Electrochemical lithium storage of a ZnFe2O4/graphene nanocomposite as an anode material for rechargeable lithium ion batteries

Abstract

In the present work, a graphene-based ZnFe₂O₄ nanocomposite has been synthesized using urea-assisted auto combustion synthesis followed by an annealing step. Urea synthesis is attractive, as it can rapidly synthesize materials with a high degree of control of particle size and morphology at low cost. The microstructure images clearly show that the ZnFe₂O₄ nanoparticles are homogeneously anchored on the surface of the graphene nanosheets. The average nanoparticle size ranges from 25–50 nm for both samples. As anode materials for lithium ion batteries, the obtained nanocomposite electrode shows significantly improved lithium storage properties with a high reversible capacity, excellent cycling stability and higher rate capability compared to the pure ZnFe₂O₄ nanoparticle electrode.
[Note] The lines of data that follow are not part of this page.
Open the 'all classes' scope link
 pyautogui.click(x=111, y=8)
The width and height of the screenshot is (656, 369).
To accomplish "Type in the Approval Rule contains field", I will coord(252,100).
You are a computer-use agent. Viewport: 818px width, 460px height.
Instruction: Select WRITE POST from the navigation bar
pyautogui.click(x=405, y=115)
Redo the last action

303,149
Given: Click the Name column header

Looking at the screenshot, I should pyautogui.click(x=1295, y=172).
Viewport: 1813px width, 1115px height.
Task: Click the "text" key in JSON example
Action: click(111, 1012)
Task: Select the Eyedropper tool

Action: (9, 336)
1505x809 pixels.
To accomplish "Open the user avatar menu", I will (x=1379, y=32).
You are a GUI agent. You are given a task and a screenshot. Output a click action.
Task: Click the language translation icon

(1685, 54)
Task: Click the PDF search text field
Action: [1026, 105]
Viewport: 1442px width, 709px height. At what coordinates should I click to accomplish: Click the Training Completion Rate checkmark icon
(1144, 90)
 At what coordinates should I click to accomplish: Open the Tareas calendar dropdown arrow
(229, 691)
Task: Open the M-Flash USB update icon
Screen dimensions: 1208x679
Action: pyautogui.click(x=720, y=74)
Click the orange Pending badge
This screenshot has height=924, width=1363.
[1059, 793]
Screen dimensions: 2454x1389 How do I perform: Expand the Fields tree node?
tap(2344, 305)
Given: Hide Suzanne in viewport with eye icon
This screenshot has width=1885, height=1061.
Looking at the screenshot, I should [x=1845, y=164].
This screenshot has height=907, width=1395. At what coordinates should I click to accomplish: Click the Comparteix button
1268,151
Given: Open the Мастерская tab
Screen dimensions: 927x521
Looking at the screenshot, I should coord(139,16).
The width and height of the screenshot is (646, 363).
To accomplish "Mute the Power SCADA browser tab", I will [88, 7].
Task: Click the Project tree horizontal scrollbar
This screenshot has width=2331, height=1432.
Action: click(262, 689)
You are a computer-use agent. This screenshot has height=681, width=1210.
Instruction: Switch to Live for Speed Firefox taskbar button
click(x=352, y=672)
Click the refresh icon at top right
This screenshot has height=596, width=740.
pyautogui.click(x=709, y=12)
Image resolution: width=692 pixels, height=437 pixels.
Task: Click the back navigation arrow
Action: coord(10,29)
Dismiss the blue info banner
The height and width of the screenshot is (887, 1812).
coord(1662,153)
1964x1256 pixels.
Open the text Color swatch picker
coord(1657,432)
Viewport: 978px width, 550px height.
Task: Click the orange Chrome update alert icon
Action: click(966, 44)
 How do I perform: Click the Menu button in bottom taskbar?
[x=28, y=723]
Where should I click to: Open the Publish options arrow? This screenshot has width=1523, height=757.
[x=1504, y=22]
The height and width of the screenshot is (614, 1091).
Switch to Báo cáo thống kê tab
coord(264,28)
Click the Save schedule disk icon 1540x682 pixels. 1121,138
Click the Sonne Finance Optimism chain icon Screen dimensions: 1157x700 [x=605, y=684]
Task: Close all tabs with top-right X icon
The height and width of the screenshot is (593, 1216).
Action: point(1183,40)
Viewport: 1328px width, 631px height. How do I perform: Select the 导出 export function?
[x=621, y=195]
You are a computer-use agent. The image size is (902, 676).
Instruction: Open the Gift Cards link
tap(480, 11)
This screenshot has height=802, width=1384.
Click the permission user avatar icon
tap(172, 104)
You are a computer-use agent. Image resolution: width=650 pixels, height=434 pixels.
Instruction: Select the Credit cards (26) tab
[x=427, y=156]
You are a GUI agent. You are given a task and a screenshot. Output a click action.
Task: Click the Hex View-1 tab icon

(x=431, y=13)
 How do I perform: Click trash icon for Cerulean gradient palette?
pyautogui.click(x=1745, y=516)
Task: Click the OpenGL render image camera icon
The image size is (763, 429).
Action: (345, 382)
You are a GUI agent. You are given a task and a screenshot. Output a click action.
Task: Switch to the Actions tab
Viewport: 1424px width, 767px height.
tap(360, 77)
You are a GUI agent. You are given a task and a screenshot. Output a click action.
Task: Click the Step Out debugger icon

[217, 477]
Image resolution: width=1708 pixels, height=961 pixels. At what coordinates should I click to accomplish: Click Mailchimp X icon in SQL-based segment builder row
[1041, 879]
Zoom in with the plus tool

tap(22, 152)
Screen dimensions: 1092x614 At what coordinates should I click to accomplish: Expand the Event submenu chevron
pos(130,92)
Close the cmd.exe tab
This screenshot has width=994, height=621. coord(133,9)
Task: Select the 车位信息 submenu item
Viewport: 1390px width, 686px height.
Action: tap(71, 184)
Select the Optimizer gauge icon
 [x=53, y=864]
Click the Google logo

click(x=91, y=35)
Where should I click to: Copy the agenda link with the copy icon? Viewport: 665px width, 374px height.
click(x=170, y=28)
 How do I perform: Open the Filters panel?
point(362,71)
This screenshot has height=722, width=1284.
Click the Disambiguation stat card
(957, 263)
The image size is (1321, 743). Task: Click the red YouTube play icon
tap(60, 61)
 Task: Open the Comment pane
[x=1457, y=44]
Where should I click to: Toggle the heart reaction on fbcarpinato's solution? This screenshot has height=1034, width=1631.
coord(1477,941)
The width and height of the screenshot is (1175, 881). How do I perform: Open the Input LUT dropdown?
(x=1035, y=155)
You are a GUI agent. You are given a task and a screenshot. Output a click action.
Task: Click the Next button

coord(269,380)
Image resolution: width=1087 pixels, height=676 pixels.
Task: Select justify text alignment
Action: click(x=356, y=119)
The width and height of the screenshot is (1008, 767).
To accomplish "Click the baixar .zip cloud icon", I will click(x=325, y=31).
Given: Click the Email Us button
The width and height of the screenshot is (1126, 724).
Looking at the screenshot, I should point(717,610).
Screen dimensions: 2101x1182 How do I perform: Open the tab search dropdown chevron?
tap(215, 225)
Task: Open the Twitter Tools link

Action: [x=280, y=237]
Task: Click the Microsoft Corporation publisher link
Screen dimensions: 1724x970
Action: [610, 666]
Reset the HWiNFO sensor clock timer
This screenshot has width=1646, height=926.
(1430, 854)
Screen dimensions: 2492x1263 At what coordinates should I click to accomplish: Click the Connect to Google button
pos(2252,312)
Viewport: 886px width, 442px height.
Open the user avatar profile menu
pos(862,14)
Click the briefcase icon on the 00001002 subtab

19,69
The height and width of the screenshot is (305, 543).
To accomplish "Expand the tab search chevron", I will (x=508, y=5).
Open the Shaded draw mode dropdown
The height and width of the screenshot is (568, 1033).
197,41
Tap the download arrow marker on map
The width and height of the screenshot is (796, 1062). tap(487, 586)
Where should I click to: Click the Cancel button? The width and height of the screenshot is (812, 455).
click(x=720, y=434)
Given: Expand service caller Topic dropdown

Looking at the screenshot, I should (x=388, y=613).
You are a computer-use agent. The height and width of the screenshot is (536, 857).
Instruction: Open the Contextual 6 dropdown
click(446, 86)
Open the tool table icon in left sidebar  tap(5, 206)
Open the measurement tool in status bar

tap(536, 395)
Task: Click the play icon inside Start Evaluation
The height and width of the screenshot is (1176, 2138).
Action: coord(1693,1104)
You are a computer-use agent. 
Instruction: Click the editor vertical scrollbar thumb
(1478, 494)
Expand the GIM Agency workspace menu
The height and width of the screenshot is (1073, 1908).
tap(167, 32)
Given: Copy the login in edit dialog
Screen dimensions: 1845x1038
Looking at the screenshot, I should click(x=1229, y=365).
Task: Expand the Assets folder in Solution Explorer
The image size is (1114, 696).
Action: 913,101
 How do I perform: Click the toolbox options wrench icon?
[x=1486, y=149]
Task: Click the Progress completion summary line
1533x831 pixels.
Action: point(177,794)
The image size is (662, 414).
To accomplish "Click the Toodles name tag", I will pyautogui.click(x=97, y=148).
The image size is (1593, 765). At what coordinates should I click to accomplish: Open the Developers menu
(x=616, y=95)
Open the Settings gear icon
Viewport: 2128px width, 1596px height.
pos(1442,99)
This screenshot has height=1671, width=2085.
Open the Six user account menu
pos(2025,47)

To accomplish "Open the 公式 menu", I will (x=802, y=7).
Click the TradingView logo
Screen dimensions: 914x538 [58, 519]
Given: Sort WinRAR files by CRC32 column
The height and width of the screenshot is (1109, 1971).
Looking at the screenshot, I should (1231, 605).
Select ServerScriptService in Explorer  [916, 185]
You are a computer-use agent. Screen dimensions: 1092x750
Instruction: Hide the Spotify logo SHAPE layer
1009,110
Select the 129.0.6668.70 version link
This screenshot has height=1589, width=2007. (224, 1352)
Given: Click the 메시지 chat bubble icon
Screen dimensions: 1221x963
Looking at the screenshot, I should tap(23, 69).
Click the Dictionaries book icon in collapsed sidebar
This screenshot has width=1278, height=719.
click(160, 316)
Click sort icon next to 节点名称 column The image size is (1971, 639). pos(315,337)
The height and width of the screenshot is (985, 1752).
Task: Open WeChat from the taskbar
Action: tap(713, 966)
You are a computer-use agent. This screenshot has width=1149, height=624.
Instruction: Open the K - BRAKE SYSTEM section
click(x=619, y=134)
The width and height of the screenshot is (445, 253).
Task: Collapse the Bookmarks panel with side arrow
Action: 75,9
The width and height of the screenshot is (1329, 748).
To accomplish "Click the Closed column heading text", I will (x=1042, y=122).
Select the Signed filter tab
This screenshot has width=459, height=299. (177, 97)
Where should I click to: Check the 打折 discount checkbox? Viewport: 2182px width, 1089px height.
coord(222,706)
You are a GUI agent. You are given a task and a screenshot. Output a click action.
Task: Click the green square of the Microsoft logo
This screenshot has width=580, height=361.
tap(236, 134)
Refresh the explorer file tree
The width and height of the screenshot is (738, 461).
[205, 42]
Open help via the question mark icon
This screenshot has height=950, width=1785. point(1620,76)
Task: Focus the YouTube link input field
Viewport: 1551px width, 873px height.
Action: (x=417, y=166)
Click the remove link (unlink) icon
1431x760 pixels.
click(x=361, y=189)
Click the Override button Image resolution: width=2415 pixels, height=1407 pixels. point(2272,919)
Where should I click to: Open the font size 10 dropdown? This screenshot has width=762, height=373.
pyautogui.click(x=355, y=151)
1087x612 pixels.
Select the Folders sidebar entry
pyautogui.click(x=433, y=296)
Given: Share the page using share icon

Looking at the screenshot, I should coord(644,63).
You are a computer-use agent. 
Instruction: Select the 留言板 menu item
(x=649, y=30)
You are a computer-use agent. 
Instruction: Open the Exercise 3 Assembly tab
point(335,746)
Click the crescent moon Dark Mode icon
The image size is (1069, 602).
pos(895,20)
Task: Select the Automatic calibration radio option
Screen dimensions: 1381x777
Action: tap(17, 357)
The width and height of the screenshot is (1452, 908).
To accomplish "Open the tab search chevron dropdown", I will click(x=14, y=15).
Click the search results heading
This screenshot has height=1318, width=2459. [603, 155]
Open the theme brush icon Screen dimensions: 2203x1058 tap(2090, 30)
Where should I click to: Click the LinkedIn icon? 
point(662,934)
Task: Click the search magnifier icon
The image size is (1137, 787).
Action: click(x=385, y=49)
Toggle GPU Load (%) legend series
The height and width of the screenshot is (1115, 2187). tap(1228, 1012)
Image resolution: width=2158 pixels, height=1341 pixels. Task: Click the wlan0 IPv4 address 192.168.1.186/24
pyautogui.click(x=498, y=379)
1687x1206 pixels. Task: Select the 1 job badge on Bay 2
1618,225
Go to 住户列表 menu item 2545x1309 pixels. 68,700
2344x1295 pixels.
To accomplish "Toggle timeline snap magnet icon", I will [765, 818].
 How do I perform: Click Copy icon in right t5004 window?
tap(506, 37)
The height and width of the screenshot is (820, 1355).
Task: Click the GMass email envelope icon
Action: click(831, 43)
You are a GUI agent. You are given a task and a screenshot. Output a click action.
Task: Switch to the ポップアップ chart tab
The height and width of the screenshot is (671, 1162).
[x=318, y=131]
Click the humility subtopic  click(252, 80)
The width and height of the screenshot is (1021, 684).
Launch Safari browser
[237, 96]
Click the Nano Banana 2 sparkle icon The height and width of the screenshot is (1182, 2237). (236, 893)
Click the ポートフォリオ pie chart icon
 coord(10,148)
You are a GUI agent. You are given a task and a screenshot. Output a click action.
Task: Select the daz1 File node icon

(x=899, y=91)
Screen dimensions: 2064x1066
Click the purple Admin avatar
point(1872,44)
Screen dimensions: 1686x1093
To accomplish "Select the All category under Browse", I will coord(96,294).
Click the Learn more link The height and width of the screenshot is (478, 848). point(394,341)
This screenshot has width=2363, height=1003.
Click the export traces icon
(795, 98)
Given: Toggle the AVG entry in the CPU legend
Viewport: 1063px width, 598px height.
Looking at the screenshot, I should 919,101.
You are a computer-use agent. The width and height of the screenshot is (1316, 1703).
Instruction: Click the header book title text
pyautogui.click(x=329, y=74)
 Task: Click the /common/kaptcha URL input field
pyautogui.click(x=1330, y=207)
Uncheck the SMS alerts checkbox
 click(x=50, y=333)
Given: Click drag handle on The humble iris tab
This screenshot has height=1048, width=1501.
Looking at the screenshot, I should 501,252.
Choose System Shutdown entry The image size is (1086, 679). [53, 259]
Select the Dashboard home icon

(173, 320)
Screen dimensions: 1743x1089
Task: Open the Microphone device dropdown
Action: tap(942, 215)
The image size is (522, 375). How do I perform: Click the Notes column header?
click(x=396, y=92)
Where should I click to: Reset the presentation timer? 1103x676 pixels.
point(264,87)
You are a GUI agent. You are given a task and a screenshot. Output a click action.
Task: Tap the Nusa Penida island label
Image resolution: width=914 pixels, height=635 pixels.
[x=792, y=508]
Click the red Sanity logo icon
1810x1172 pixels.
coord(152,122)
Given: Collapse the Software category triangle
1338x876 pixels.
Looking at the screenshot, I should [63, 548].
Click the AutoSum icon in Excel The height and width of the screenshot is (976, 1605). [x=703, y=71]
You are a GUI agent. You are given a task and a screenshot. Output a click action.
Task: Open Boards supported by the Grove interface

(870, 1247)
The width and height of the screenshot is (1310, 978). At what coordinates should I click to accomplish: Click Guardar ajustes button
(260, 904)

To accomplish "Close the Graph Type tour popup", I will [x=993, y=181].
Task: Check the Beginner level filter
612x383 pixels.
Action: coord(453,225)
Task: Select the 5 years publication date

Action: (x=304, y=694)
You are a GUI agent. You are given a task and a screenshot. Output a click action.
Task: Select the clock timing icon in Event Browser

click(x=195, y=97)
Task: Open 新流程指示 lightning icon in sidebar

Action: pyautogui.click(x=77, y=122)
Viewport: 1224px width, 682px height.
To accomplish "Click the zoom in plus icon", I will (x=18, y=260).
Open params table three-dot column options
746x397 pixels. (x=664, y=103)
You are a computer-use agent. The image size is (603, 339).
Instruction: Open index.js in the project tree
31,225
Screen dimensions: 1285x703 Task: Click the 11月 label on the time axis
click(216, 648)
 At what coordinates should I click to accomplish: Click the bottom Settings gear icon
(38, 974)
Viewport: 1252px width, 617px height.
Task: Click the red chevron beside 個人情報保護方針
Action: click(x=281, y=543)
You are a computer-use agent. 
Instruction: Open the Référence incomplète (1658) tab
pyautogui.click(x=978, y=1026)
The enhanced electrochemical performance of the nanocomposite sample can be attributed to the synergistic interaction between the uniformly dispersed ZnFe₂O₄ nanoparticles and the graphene nanosheets, which offers a large number of accessible active sites for the fast diffusion of Li⁺ ions, low internal resistance and more importantly accommodates the large volume expansion/contraction during cycling.